Nishat
Nishat

Reputation: 921

Kafka: Is it good practice too keep topic offset in database?

I have started learning kafka. I don't have much idea of live project where kafka is used. Wanted to know if offset can be saved in database apart from committing in broker? I think it should always be saved otherwise some record will be missed or re-processed. Taking an example if offset is not saved in database, when application(consumer) is deployed or restarted during that time if some message is sent to broker at that time, that will be missed as when consumer will be up it will read next onward record or(from start)

Upvotes: 2

Views: 2831

Answers (1)

radai
radai

Reputation: 24192

the short answer to your question is "its complicated" :-)

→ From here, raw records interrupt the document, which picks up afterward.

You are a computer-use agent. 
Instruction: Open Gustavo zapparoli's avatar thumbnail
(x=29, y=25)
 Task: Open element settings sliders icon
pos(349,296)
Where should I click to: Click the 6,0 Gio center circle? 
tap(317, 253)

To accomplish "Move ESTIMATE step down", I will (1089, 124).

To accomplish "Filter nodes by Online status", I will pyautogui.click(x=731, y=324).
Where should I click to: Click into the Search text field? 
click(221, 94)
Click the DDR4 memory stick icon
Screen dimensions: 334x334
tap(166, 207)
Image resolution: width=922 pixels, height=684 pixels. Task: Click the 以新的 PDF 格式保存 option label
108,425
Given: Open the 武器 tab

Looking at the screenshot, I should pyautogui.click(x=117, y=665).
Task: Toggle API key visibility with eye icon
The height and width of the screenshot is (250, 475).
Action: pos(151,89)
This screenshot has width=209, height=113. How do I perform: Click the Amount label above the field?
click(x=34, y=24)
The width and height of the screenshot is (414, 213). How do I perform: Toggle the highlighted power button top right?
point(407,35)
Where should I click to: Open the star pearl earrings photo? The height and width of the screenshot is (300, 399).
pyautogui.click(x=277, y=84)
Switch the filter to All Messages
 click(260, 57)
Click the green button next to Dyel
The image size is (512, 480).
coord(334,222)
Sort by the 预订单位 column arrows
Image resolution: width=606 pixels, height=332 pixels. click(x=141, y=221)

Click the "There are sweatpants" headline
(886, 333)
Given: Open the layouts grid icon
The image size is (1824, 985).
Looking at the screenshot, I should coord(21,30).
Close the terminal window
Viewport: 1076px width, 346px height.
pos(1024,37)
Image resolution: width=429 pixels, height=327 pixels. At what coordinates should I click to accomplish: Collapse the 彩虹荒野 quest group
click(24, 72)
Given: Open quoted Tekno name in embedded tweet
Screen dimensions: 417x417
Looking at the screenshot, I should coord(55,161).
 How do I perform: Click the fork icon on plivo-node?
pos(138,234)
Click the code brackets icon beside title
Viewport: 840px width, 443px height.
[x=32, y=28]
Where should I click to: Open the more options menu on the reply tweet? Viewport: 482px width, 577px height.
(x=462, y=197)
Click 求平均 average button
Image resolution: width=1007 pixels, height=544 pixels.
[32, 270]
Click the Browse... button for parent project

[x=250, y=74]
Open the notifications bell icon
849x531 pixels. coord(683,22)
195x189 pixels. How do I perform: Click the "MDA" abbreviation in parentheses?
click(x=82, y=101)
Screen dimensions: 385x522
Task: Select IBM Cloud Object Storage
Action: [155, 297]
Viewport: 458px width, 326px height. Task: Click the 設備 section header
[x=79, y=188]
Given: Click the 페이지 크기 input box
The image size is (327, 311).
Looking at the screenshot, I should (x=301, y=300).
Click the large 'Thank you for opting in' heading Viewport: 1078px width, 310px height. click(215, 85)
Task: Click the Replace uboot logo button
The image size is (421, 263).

the long answer to your question is something like:

  1. kafka (without extra configuration and/or careful design of your code) is an at-least-once system (see official documentation). this means that yes, your consumer may see a particular set of records more than once. this wont happen on a graceful shutdown/rebalance, but will definitely happen if your application crashes.
  2. newer versions of kafka support so called "exactly once". this involves configuring your clients differently (and a significant performance and latency hit), and the guarantees only ever hold if all your inputs and outputs are from/to the exact same kafka cluster. so if your consumer does anything like call an external HTTP API or insert into a database in response to seeing a kafka record we are back to at-least-once.
  3. if your outputs go to a transactional system (like a classic ACID database) a common pattern would be to start a transaction, and in that transaction record both your outputs and the consumer offsets (you would also need to change your code to restore from these DB offsets and not the kafka default). this has better guarantees (but still wont help if your code interacts with non-transactional systems, like making an HTTP call)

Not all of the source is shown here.